This was my first time attending Origins, but my second time attending a con in Columbus in the last 12 months. Overall, I rather liked it as a convention. If I were looking to go strictly for fun, I'd probably even prefer it to GenCon. Origins seems like a large-size regional con, and strikes a nicely managable middle-ground between hotel cons which can be too small to keep me entertained, and GenCon which is now so huge as to be overwhelming. (You can't even really "do GenCon" anymore. It's simply too large for any one person to see everything, or get to do half the things you might be interested in.) From a vendor perspective however, I'm not certain that Origins is as neccessary as it used to be for exposure, unless you really want to cover the Ohio market.

Highlights include:

Spending time with the Brits who head up and write for Cubicle 7, as they are lovely people and we see them far less often than I'd like. Damned Atlantic ocean!
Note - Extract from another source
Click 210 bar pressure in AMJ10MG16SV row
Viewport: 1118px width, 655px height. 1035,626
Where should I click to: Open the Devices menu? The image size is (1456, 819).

Being introduced to "Rastamouse". Totally not kidding. It's a British kids show featuring a crime fighting Rastafarian mouse and the Easy Crew. (In the interest of fair and balanced reporting, yes, there has been some controversy over racism over it.) I just think it's a damned cute show. Plans are in the works to make Jamaican meat pies and drink dark&stormys and Red Stripe while watching a Rastamouse marathon. "Makin' a Bad Ting Good!"

Coming home with a shiny new copy of "Die Profundis" 2nd edition.

Playing Battletech in the Icarus! Some Battle-techie used his internet-fu for logos and names, and came up with the art we used in our old Firefly campaign for one of their pods.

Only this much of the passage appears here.